BRIEF:
Arrange the lines of the data below as a numbered list, leaving out the blank lines.
****************
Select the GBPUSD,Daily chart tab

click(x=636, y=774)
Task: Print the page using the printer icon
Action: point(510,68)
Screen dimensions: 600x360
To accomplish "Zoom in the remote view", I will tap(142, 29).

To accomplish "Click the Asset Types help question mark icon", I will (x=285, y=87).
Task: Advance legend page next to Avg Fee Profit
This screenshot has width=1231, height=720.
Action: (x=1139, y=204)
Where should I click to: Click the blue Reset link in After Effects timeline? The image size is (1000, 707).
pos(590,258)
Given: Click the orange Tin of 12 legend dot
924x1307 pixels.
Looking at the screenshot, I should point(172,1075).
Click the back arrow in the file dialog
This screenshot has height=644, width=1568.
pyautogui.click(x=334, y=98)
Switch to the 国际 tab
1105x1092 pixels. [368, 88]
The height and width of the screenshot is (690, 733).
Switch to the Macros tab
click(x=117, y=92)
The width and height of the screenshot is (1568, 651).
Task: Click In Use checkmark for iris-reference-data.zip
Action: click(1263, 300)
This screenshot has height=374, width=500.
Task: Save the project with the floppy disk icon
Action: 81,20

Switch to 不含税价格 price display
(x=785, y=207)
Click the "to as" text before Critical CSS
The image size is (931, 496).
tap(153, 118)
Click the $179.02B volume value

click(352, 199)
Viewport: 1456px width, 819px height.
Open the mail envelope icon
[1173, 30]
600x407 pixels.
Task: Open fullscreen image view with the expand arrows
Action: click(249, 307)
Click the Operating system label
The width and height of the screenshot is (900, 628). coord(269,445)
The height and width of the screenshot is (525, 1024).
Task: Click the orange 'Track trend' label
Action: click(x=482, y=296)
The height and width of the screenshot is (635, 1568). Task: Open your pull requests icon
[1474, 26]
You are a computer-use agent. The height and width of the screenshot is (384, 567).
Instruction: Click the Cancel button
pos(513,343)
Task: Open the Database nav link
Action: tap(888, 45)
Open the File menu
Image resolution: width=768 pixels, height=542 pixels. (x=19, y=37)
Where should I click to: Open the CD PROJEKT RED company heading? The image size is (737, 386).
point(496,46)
****************
THE RESULT:
1. Select the GBPUSD,Daily chart tab
2. click(x=636, y=774)
3. Task: Print the page using the printer icon
4. Action: point(510,68)
5. Screen dimensions: 600x360
6. To accomplish "Zoom in the remote view", I will tap(142, 29).
7. To accomplish "Click the Asset Types help question mark icon", I will (x=285, y=87).
8. Task: Advance legend page next to Avg Fee Profit
9. This screenshot has width=1231, height=720.
10. Action: (x=1139, y=204)
11. Where should I click to: Click the blue Reset link in After Effects timeline? The image size is (1000, 707).
12. pos(590,258)
13. Given: Click the orange Tin of 12 legend dot
14. 924x1307 pixels.
15. Looking at the screenshot, I should point(172,1075).
16. Click the back arrow in the file dialog
17. This screenshot has height=644, width=1568.
18. pyautogui.click(x=334, y=98)
19. Switch to the 国际 tab
20. 1105x1092 pixels. [368, 88]
21. The height and width of the screenshot is (690, 733).
22. Switch to the Macros tab
23. click(x=117, y=92)
24. The width and height of the screenshot is (1568, 651).
25. Task: Click In Use checkmark for iris-reference-data.zip
26. Action: click(1263, 300)
27. This screenshot has height=374, width=500.
28. Task: Save the project with the floppy disk icon
29. Action: 81,20
30. Switch to 不含税价格 price display
31. (x=785, y=207)
32. Click the "to as" text before Critical CSS
33. The image size is (931, 496).
34. tap(153, 118)
35. Click the $179.02B volume value
36. click(352, 199)
37. Viewport: 1456px width, 819px height.
38. Open the mail envelope icon
39. [1173, 30]
40. 600x407 pixels.
41. Task: Open fullscreen image view with the expand arrows
42. Action: click(249, 307)
43. Click the Operating system label
44. The width and height of the screenshot is (900, 628). coord(269,445)
45. The height and width of the screenshot is (525, 1024).
46. Task: Click the orange 'Track trend' label
47. Action: click(x=482, y=296)
48. The height and width of the screenshot is (635, 1568). Task: Open your pull requests icon
49. [1474, 26]
50. You are a computer-use agent. The height and width of the screenshot is (384, 567).
51. Instruction: Click the Cancel button
52. pos(513,343)
53. Task: Open the Database nav link
54. Action: tap(888, 45)
55. Open the File menu
56. Image resolution: width=768 pixels, height=542 pixels. (x=19, y=37)
57. Where should I click to: Open the CD PROJEKT RED company heading? The image size is (737, 386).
58. point(496,46)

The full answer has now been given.